DATA →
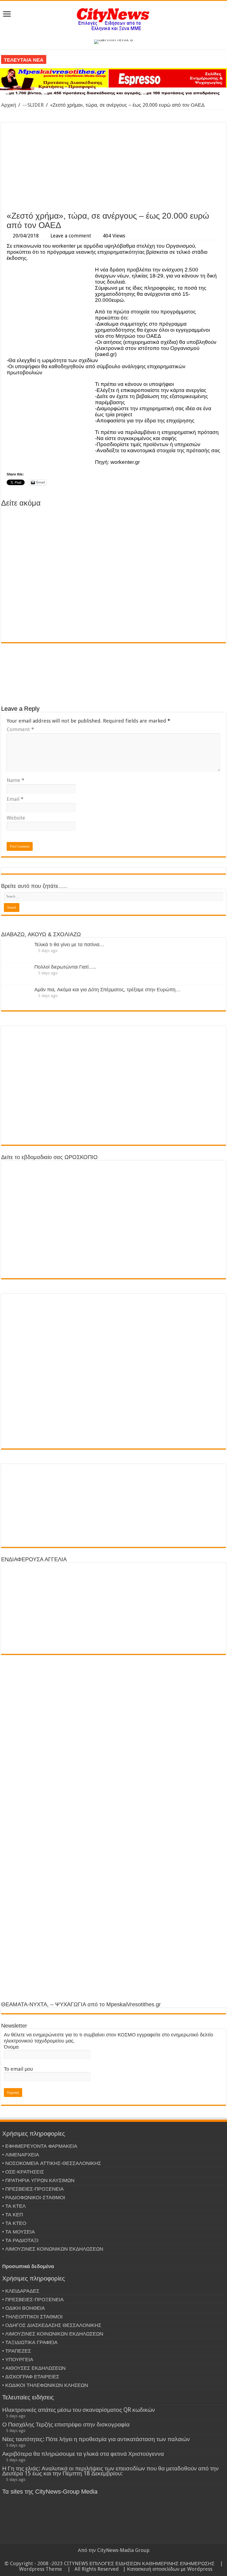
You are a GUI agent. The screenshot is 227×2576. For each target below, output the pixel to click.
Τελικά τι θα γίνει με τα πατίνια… (69, 944)
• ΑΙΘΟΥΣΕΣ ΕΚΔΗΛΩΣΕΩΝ (34, 2368)
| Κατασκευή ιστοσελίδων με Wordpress (167, 2569)
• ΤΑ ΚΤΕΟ (14, 2223)
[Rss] (103, 2557)
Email (15, 799)
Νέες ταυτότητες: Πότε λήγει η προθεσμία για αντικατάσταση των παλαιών (96, 2439)
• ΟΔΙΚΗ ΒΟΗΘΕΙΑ (23, 2308)
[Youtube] (124, 2557)
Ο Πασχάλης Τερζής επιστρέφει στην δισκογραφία (66, 2424)
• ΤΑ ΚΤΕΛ (14, 2206)
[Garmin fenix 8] (113, 41)
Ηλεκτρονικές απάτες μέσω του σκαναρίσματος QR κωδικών (78, 2409)
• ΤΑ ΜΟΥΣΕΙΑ (18, 2232)
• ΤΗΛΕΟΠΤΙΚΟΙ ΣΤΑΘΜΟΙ (32, 2316)
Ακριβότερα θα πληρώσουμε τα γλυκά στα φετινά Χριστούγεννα (83, 2453)
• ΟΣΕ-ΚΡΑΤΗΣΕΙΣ (23, 2172)
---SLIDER (33, 105)
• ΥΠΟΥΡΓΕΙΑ (17, 2359)
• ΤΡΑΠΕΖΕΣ (16, 2351)
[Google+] (108, 2557)
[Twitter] (119, 2557)
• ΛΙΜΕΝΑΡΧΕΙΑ (20, 2154)
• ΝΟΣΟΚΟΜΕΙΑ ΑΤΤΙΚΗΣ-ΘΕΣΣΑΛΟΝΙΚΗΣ (51, 2163)
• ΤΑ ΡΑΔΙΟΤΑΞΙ (20, 2240)
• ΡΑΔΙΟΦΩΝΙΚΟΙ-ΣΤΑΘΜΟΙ (33, 2197)
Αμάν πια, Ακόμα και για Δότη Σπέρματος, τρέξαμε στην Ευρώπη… (107, 989)
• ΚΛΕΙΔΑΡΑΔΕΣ (20, 2291)
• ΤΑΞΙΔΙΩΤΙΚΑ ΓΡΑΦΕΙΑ (30, 2342)
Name (15, 780)
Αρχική (8, 105)
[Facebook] (114, 2557)
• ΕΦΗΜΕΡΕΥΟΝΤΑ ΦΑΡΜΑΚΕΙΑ (39, 2146)
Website (16, 818)
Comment (20, 729)
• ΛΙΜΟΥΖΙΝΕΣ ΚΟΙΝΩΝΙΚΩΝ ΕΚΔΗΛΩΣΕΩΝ (52, 2249)
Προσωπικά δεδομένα (28, 2266)
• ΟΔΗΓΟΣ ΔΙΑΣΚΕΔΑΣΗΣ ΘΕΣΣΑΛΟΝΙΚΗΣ (51, 2325)
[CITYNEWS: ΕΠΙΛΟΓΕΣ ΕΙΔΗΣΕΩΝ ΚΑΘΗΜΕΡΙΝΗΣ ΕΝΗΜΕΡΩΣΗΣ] (113, 19)
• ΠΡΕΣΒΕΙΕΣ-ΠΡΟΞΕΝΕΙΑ (33, 2189)
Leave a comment (70, 236)
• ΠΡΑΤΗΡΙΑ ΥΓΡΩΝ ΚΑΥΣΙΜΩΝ (38, 2180)
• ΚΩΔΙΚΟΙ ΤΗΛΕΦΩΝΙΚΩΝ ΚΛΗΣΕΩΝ (45, 2385)
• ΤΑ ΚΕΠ (12, 2214)
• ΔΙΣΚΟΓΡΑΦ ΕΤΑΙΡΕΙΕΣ (30, 2376)
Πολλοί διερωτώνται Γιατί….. (65, 967)
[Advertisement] (113, 166)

WORK REQUIRED → Please print the records above once more, word for word, omitting all pictures.

RESPONSE TO THE TASK →
You are a GUI agent. The screenshot is 227×2576. For each target below, output the pixel to click.
Τελικά τι θα γίνει με τα πατίνια… (69, 944)
• ΑΙΘΟΥΣΕΣ ΕΚΔΗΛΩΣΕΩΝ (34, 2368)
| Κατασκευή ιστοσελίδων με Wordpress (167, 2569)
• ΤΑ ΚΤΕΟ (14, 2223)
[Rss] (103, 2557)
Email (15, 799)
Νέες ταυτότητες: Πότε λήγει η προθεσμία για αντικατάσταση των παλαιών (96, 2439)
• ΟΔΙΚΗ ΒΟΗΘΕΙΑ (23, 2308)
[Youtube] (124, 2557)
Ο Πασχάλης Τερζής επιστρέφει στην δισκογραφία (66, 2424)
• ΤΑ ΚΤΕΛ (14, 2206)
[Garmin fenix 8] (113, 41)
Ηλεκτρονικές απάτες μέσω του σκαναρίσματος QR κωδικών (78, 2409)
• ΤΑ ΜΟΥΣΕΙΑ (18, 2232)
• ΤΗΛΕΟΠΤΙΚΟΙ ΣΤΑΘΜΟΙ (32, 2316)
Ακριβότερα θα πληρώσουμε τα γλυκά στα φετινά Χριστούγεννα (83, 2453)
• ΟΣΕ-ΚΡΑΤΗΣΕΙΣ (23, 2172)
---SLIDER (33, 105)
• ΥΠΟΥΡΓΕΙΑ (17, 2359)
• ΤΡΑΠΕΖΕΣ (16, 2351)
[Google+] (108, 2557)
[Twitter] (119, 2557)
• ΛΙΜΕΝΑΡΧΕΙΑ (20, 2154)
• ΝΟΣΟΚΟΜΕΙΑ ΑΤΤΙΚΗΣ-ΘΕΣΣΑΛΟΝΙΚΗΣ (51, 2163)
• ΤΑ ΡΑΔΙΟΤΑΞΙ (20, 2240)
• ΡΑΔΙΟΦΩΝΙΚΟΙ-ΣΤΑΘΜΟΙ (33, 2197)
Αμάν πια, Ακόμα και για Δότη Σπέρματος, τρέξαμε στην Ευρώπη… (107, 989)
• ΚΛΕΙΔΑΡΑΔΕΣ (20, 2291)
• ΤΑΞΙΔΙΩΤΙΚΑ ΓΡΑΦΕΙΑ (30, 2342)
Name (15, 780)
Αρχική (8, 105)
[Facebook] (114, 2557)
• ΕΦΗΜΕΡΕΥΟΝΤΑ ΦΑΡΜΑΚΕΙΑ (39, 2146)
Website (16, 818)
Comment (20, 729)
• ΛΙΜΟΥΖΙΝΕΣ ΚΟΙΝΩΝΙΚΩΝ ΕΚΔΗΛΩΣΕΩΝ (52, 2249)
Προσωπικά δεδομένα (28, 2266)
• ΟΔΗΓΟΣ ΔΙΑΣΚΕΔΑΣΗΣ ΘΕΣΣΑΛΟΝΙΚΗΣ (51, 2325)
[CITYNEWS: ΕΠΙΛΟΓΕΣ ΕΙΔΗΣΕΩΝ ΚΑΘΗΜΕΡΙΝΗΣ ΕΝΗΜΕΡΩΣΗΣ] (113, 19)
• ΠΡΕΣΒΕΙΕΣ-ΠΡΟΞΕΝΕΙΑ (33, 2189)
Leave a comment (70, 236)
• ΠΡΑΤΗΡΙΑ ΥΓΡΩΝ ΚΑΥΣΙΜΩΝ (38, 2180)
• ΚΩΔΙΚΟΙ ΤΗΛΕΦΩΝΙΚΩΝ ΚΛΗΣΕΩΝ (45, 2385)
• ΤΑ ΚΕΠ (12, 2214)
• ΔΙΣΚΟΓΡΑΦ ΕΤΑΙΡΕΙΕΣ (30, 2376)
Πολλοί διερωτώνται Γιατί….. (65, 967)
[Advertisement] (113, 166)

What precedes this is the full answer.